• [Data shown]:
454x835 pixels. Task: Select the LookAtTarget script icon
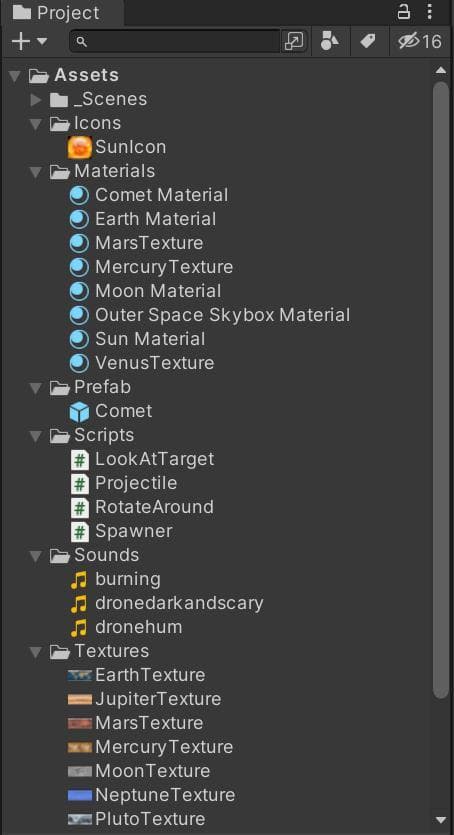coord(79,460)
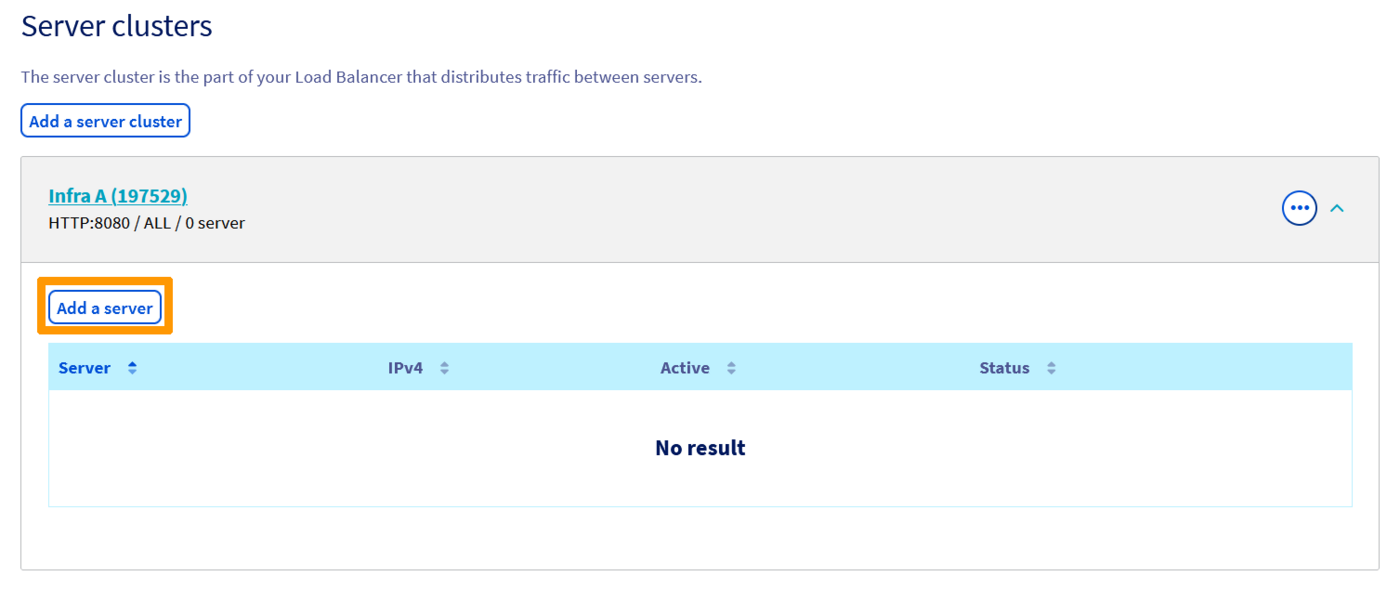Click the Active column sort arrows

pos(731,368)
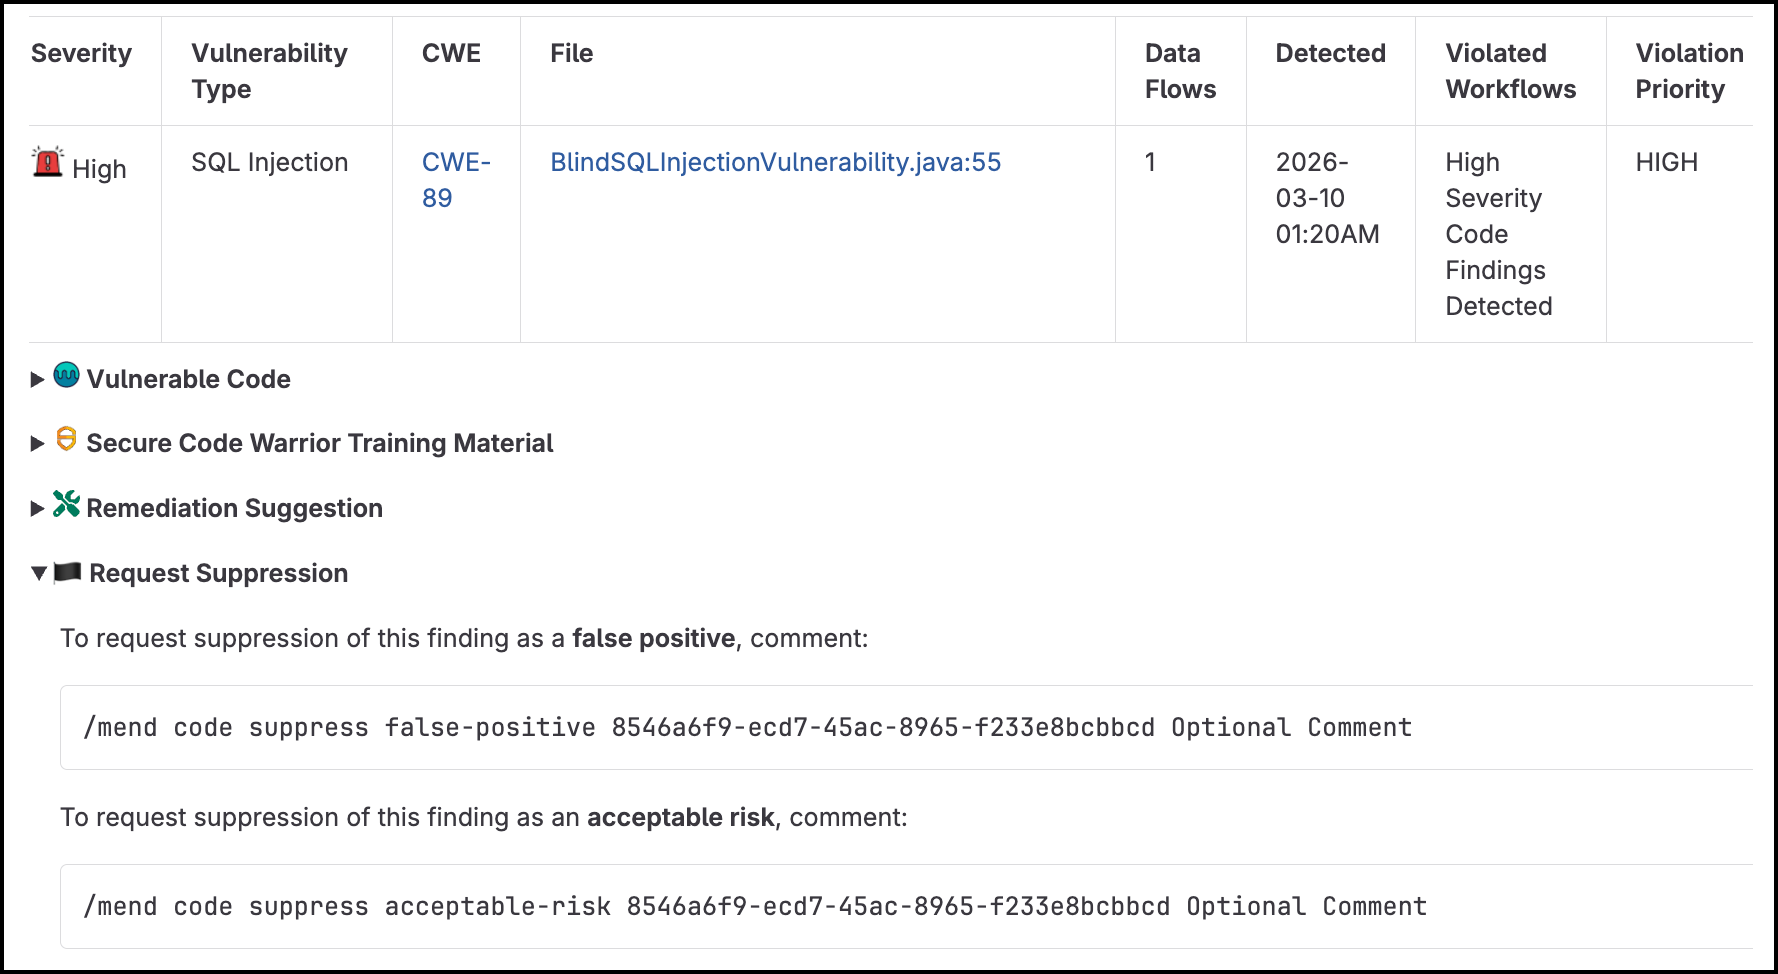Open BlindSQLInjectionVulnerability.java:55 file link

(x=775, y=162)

• [Work to complete]: Everything in the records above must be repeated exactly, apart from the pictures.

• [Exercise output]:
454x835 pixels. Task: Select the LookAtTarget script icon
coord(79,460)
Click the Active column sort arrows

pos(731,368)
Open BlindSQLInjectionVulnerability.java:55 file link

(x=775, y=162)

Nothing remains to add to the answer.